If your insulin is working in overdrive, some of your other hormones are likely to suffer as a result. Eating low-GL foods really can help to balance your hormones because their slow release into your system stabilizes your blood sugars and enables insulin to work normally.
No food is banned
Imagine a healthy eating plan where nothing, let alone an entire food group, is banned. How refreshing! Eating healthily means getting a better balance of foods in your diet to minimize the risk of disease, and does not put a complete ban on certain foods.
 | If you know that a food is high-GL, you can make an informed choice about how you want to handle it. With a high-GL food you can: |
- Eat it a little less often
- Mix and match it with other low-GL foods to reduce the overall glycemic effect
- Cook it in a way that reduces its glycemic effect
Anyone can do it
You don't need to want to lose weight to enjoy a low-GL way of life. The GL Diet has real potential benefits for people with heart disease, diabetes, and syndrome X (a collection of symptoms that increases the risk of heart disease and diabetes). The GL Diet can also help women suffering from pre-menstrual syndrome (PMS), polycystic ovarian syndrome (PCOS), and the menopause.
 | Most fruits, beans, nuts, seeds, and vegetables are naturally low-GL, so the GL Diet is perfect for vegetarians. |
Improve your health
The World Cancer Research Fund estimates that eating five portions of fruit and vegetables a day could prevent 20 per cent of deaths from chronic diseases worldwide.

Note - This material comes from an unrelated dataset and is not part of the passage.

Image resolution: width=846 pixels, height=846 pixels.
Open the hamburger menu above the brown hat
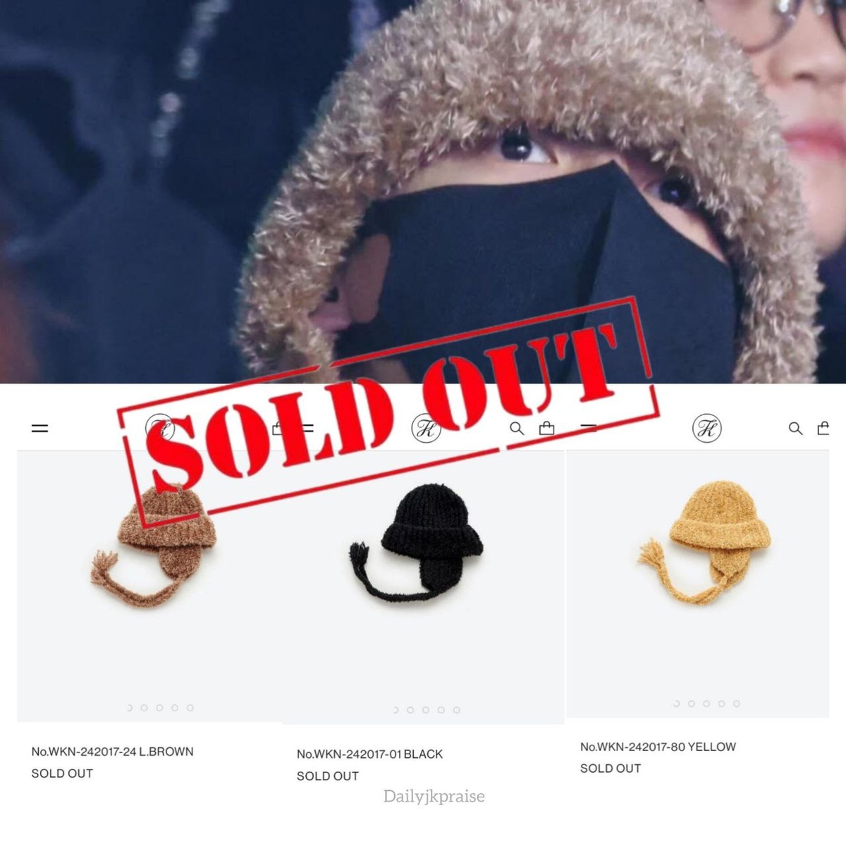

 | Antioxidant vitamins and minerals found in fruit and vegetables help protect against the free radicals (unstable compounds)that damage our genetic material and cause cancer. |
Shockingly, some weight-loss plans advocate restricting your intake of fruits and vegetables. The GL Diet positively encourages eating most types of fruit and veggies. Too much saturated and trans fats in your diet can send your blood cholesterol levels soaring. Any eating plan that advises freely eating foods laden with these unhealthy fats is neither safe nor acceptable. The GL way of eating recommends eating foods containing saturated fats sparingly, as a treat. In general, use unsaturated fats in your GL plan, which helps protect against heart disease.